- **PROBLEM TO SOLVE**:
Give back every record precisely.

====== SOURCE MATERIAL ======

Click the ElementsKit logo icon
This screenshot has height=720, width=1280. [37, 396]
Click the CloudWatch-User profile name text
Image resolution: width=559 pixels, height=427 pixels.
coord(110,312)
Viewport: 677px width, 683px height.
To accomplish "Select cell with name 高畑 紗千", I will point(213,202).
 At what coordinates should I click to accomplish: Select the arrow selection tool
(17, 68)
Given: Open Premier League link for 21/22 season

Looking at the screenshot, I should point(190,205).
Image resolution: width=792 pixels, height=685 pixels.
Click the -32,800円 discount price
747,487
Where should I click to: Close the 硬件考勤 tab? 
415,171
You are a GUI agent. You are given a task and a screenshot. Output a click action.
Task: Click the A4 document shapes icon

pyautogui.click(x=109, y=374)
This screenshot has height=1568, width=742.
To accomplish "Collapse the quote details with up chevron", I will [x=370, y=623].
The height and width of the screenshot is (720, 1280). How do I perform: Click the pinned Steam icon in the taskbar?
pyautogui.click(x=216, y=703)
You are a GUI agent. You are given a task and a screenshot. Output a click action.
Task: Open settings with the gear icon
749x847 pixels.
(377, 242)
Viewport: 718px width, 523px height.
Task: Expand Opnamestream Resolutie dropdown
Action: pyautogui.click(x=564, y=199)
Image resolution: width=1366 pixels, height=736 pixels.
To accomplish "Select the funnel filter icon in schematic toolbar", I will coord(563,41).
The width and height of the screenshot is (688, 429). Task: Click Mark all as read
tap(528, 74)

======

- **RESULT OF THE TASK**:
Click the ElementsKit logo icon
This screenshot has height=720, width=1280. [37, 396]
Click the CloudWatch-User profile name text
Image resolution: width=559 pixels, height=427 pixels.
coord(110,312)
Viewport: 677px width, 683px height.
To accomplish "Select cell with name 高畑 紗千", I will point(213,202).
 At what coordinates should I click to accomplish: Select the arrow selection tool
(17, 68)
Given: Open Premier League link for 21/22 season

Looking at the screenshot, I should point(190,205).
Image resolution: width=792 pixels, height=685 pixels.
Click the -32,800円 discount price
747,487
Where should I click to: Close the 硬件考勤 tab? 
415,171
You are a GUI agent. You are given a task and a screenshot. Output a click action.
Task: Click the A4 document shapes icon

pyautogui.click(x=109, y=374)
This screenshot has height=1568, width=742.
To accomplish "Collapse the quote details with up chevron", I will [x=370, y=623].
The height and width of the screenshot is (720, 1280). How do I perform: Click the pinned Steam icon in the taskbar?
pyautogui.click(x=216, y=703)
You are a GUI agent. You are given a task and a screenshot. Output a click action.
Task: Open settings with the gear icon
749x847 pixels.
(377, 242)
Viewport: 718px width, 523px height.
Task: Expand Opnamestream Resolutie dropdown
Action: pyautogui.click(x=564, y=199)
Image resolution: width=1366 pixels, height=736 pixels.
To accomplish "Select the funnel filter icon in schematic toolbar", I will coord(563,41).
The width and height of the screenshot is (688, 429). Task: Click Mark all as read
tap(528, 74)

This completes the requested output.